Tokyo Olympics: After Amit Panghal's Shock Exit, Coaches Dissect What Went Wrong
Tokyo Olympics: It was something that never happened before, Amit Panghal was never been dominated like this said Indian Boxing High-Performance Director Santiago Nieva after Panghal's shocking loss.
- Amit Panghal lost to Colombia's Yuberjen Martinez in the Round of 16
- Yuberjen Martinez won Round 2 and 3 against Amit Panghal
- Amit was never been dominated like this: BFI High-Performance Director
It was a loss that not many saw coming, that's how good Amit Panghal (52kg) has been for the past four years but on Saturday, he suffered the first big setback of his career, unfortunately for him, it happened at the Olympics. It was something that has "perhaps never happened before", world number one flyweight Panghal being dominated. The spunky Army boxer had never been pushed to the back-foot like he was here this morning by Colombia's Yuberjen Martinez, the light flyweight silver-medallist from the Rio Games. "Yes, I don't think he has been dominated like this before. All his losses have also been close, he never lets this happen," Indian Boxing High-Performance Director Santiago Nieva told PTI, the disappointment hard to miss in his voice.
So what went wrong, was it the pace of the Colombian? Or the relentless body shots? Or was Panghal not up to it?
"It is never just one factor. He would have liked an evening bout, he somehow prefers that but it is not an excuse to not do well. He had struggled against this guy in sparring. When we were in Italy, he was struggling against him in sparring, on all three occasions," the Swede said.

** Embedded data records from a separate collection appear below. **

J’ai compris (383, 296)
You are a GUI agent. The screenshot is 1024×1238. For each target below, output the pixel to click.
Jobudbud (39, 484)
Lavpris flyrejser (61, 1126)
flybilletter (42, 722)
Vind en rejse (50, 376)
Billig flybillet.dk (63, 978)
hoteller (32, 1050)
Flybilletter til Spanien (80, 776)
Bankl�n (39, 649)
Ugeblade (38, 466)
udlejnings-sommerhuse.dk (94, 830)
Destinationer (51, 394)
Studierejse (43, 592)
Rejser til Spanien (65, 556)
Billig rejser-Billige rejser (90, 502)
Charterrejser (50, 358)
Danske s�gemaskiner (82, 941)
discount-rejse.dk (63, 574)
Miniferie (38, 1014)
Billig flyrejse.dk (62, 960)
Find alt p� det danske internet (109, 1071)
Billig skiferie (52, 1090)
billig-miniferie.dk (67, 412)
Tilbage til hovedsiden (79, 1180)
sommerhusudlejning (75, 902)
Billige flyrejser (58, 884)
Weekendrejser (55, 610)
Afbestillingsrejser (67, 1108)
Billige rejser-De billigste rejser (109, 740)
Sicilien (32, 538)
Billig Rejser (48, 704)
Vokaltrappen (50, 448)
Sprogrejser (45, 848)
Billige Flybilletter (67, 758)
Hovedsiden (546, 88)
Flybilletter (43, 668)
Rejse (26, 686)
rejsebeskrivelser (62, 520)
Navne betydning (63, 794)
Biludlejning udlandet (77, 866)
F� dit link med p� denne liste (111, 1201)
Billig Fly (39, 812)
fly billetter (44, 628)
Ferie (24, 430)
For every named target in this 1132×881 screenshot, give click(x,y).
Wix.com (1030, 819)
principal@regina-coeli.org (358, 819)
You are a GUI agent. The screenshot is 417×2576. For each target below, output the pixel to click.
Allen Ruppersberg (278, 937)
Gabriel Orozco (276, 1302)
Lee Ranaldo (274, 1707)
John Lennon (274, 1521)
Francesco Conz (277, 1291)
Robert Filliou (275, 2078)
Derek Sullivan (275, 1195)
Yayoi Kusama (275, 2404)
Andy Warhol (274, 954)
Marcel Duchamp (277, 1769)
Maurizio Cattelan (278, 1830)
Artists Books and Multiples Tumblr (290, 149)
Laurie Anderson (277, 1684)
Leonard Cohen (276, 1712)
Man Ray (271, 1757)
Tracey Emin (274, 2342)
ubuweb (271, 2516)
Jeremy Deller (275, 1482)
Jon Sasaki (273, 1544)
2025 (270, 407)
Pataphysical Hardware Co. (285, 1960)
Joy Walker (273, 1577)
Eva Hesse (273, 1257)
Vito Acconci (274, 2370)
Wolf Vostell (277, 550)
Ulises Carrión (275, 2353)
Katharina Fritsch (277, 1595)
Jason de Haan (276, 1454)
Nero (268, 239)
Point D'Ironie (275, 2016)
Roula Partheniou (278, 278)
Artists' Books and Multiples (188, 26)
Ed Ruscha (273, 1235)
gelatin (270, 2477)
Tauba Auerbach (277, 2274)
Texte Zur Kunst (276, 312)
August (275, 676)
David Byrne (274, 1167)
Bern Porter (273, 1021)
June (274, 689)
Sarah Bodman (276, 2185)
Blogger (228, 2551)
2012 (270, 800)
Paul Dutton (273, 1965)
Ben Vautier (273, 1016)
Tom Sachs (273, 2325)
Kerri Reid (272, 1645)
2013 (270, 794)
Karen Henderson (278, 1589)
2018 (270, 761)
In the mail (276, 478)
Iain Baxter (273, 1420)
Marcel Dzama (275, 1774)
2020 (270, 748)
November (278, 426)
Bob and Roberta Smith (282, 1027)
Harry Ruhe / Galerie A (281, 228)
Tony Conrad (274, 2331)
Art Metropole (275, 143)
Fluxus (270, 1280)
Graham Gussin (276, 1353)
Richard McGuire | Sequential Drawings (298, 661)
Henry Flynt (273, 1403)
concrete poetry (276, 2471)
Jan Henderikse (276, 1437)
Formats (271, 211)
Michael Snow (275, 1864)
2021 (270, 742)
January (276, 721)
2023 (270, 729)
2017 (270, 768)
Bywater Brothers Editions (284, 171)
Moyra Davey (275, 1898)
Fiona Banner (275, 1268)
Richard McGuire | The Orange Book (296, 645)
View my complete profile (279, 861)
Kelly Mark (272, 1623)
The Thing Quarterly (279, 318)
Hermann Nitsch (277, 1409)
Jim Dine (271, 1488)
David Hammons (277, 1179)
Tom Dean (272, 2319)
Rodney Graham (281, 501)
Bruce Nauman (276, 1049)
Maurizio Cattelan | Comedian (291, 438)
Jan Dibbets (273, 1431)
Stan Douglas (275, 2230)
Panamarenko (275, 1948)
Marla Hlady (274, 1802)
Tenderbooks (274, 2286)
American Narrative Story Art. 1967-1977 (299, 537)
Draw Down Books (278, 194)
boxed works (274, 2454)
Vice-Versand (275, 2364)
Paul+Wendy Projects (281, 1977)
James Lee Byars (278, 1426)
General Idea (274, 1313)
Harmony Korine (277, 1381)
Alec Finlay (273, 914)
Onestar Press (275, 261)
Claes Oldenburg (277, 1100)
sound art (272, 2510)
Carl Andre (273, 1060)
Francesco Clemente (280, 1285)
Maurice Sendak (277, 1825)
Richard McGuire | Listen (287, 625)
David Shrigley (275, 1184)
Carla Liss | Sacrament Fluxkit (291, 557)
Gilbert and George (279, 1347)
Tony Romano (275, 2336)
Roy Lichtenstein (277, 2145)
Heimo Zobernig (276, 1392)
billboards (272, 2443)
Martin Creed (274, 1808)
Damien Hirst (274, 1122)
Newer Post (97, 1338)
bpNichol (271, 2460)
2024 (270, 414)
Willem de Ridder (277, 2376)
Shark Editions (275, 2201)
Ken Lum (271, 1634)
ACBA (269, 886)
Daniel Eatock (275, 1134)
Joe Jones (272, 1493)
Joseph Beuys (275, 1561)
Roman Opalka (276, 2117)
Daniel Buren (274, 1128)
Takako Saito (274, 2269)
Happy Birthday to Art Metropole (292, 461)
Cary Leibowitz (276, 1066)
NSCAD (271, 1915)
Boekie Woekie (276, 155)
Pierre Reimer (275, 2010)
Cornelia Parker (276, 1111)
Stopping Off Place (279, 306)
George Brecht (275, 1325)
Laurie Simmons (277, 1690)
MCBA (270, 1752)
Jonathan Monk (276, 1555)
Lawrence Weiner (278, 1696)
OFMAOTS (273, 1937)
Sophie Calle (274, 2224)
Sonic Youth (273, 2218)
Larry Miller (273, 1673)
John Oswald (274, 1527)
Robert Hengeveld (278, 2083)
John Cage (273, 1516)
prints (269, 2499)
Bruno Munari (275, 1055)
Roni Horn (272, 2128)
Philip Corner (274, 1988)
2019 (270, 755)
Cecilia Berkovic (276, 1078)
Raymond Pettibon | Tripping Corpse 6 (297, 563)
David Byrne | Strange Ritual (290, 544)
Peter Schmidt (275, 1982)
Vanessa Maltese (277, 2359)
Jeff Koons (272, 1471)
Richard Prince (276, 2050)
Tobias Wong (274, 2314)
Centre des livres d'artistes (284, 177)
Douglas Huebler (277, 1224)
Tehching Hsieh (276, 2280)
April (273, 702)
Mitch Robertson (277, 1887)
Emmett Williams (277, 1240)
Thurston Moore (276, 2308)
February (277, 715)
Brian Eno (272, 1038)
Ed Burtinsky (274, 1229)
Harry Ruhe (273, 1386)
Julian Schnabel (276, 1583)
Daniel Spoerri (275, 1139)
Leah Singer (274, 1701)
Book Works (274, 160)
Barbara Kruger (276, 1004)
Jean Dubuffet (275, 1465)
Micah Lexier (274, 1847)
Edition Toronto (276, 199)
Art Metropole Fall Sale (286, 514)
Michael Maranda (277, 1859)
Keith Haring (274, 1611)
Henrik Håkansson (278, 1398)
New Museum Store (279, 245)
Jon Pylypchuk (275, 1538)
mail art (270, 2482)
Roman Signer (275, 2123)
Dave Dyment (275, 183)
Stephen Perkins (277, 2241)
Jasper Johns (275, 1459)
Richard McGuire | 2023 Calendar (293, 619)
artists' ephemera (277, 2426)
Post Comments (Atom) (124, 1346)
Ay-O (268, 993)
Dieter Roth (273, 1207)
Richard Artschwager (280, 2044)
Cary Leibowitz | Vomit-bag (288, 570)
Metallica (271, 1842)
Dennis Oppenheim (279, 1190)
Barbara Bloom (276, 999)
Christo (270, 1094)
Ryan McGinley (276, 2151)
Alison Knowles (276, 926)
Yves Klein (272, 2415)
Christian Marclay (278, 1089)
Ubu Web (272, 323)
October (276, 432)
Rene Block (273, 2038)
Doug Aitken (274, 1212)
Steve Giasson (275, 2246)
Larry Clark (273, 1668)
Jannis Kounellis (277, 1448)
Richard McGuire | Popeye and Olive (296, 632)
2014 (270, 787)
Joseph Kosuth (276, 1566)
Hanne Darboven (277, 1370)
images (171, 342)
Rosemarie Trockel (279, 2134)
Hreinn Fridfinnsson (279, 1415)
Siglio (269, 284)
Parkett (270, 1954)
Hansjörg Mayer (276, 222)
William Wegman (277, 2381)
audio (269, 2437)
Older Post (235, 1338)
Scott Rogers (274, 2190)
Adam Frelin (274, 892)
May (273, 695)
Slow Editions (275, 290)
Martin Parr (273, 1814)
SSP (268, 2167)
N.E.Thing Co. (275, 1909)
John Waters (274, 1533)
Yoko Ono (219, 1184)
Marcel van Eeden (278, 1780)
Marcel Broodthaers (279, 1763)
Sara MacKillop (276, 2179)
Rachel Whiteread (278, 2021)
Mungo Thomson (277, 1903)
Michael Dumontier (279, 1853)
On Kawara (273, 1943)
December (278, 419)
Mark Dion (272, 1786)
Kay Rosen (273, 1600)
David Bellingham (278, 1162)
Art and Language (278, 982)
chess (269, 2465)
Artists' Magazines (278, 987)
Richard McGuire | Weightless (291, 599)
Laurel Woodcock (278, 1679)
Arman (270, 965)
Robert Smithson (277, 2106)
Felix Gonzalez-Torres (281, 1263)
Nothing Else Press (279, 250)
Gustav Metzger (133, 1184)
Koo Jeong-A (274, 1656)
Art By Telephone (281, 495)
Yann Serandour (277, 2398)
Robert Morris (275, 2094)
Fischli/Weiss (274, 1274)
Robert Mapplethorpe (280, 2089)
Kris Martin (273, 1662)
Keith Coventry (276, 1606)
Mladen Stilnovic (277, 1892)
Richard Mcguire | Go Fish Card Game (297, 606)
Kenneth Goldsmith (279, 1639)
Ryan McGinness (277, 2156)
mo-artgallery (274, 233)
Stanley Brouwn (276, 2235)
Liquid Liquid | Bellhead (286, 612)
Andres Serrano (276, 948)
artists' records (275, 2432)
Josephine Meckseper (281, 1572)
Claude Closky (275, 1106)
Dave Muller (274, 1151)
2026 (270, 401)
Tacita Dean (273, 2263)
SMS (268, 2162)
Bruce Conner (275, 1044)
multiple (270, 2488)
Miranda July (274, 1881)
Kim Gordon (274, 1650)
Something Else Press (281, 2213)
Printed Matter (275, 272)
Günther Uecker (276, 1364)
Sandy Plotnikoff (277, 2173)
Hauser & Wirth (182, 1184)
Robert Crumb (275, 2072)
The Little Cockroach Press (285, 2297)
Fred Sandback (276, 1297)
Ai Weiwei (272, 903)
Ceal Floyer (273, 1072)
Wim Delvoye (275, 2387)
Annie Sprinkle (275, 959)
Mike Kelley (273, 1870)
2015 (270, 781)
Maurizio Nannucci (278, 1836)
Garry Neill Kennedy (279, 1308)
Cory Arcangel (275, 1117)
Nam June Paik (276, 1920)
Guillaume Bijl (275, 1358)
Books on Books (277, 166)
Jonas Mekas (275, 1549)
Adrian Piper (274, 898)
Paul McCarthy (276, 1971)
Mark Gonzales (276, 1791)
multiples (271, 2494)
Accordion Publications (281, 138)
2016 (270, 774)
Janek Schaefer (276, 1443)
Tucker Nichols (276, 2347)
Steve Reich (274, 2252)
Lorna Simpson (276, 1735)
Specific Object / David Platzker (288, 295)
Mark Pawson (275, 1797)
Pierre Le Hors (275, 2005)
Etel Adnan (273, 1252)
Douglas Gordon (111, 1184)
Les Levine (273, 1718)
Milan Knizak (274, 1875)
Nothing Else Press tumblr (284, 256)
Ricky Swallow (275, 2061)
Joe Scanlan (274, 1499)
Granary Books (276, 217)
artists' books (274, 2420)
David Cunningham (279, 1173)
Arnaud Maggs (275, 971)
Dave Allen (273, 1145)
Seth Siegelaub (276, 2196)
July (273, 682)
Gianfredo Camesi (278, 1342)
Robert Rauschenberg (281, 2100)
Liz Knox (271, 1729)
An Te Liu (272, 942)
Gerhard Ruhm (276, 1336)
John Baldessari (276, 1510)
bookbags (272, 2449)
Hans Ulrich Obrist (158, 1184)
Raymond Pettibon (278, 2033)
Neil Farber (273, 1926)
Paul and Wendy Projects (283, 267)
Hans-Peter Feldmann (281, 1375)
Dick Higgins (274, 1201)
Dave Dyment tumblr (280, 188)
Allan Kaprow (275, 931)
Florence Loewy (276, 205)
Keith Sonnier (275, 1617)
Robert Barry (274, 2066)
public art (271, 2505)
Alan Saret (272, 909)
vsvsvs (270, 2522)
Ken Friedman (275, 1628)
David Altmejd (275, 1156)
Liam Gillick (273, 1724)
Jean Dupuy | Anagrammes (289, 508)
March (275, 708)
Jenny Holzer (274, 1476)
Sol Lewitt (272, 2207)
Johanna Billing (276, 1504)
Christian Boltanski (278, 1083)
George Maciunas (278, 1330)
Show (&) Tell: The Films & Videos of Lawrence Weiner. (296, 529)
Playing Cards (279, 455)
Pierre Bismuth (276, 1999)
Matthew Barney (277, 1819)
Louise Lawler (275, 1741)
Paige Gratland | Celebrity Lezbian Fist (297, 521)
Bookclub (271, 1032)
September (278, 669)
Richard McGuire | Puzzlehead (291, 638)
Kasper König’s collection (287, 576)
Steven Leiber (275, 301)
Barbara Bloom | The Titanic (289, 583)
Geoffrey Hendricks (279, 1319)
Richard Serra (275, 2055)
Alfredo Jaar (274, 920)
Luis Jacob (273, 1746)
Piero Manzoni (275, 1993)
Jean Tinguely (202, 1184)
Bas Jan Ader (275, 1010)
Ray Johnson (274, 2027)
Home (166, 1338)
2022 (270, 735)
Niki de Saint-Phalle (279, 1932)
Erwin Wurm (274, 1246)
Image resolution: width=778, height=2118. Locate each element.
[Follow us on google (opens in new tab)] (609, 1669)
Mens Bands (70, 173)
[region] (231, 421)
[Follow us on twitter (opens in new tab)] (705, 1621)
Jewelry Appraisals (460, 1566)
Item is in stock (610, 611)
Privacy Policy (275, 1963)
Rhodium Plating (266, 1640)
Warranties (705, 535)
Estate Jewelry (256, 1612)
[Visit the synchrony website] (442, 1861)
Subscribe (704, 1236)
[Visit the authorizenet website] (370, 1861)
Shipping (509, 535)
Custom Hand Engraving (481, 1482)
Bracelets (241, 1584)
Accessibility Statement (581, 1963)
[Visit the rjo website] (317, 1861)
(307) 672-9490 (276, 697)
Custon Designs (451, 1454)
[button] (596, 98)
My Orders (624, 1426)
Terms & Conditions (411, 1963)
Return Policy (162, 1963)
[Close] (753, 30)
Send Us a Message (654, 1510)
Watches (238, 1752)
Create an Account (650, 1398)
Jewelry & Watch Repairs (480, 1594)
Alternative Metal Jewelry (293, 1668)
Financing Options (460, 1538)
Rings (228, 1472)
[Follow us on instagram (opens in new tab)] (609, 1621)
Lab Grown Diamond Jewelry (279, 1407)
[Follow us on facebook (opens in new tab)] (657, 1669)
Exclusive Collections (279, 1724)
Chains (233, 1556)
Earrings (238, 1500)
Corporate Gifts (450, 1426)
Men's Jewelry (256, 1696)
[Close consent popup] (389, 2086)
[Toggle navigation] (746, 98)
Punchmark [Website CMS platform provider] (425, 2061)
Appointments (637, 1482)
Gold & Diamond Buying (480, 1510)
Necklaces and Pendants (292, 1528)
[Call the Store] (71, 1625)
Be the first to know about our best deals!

"He was getting tired. Now, you can say it is a conditioning issue but this never came up against any other boxer he has fought and he has fought some world-class boxers, beaten them too," he reasoned.
"We tried another boxer of the same class (Asian silver-medallist Deepak Kumar) during the Italy training stint, even he struggled badly against this guy. Martinez is relentless."
It has been an underwhelming performance from the country's five male boxers so far after a fantastic buildup. Only Satish Kumar (+91kg) has managed to win his opening bout and he too sustained a couple of cuts which would have a bearing when he takes the ring against reigning world champion Bakhodir Jalolov on Monday.
Vikas Krishan (69kg) fought with an injury and the debutant duo of Manish Kaushik (63kg) and Ashish Chaudhary (75kg) were also not up to it in their opening-round losses. But the defeat that is going to sting the most is Panghal's. He came in as the overwhelming favourite for a medal and has been sent packing after his very first outing.
Nieva did not believe that Martinez was some sort of an unbeatable machine that Panghal couldn't have outwitted but admitted that the Colombian upstaged the Haryana-boxer in pace and aggression. "He did not have a great defence, it is just that he was landing some 100 punches in a minute. Amit could not keep pace with him, which was a first because he usually sets the pace," he said.
The 25-year-old definitely does and this morning's result cannot undermine his record. Panghal has been India's most successful male boxer in the past four years, during which he became the country's first world championships silver-medallist and Asian Games gold-medallist. He has also won a medal every time he has taken the ring in the Asian Championships, including a gold. Those achievements don't come easy.
"But we tend to look at things in a black and white manner. A loss always hurts and this hurts, he is hurt too. The right approach would be to try and refocus, forget this and learn from mistakes but it would sound cliched to everyone right now.
"But that's the way to go because we have a world championship coming up in a few months time," Nieva said. National head coach C A Kuttappa can foresee the barrage of criticism coming their way.
"We would have liked it to be better, none more than the boxers but it hasn't been the case and we are disappointed. I can understand the criticism that will come and we accept that," he said.
For Nieva, who joined the Indian camp in 2017, it is clearly a huge setback and he acknowledges that but he does not want to get into the talk on what the future holds in the middle of the campaign just yet.
"I have no idea what will happen. I can only say that we have tried our best," he said.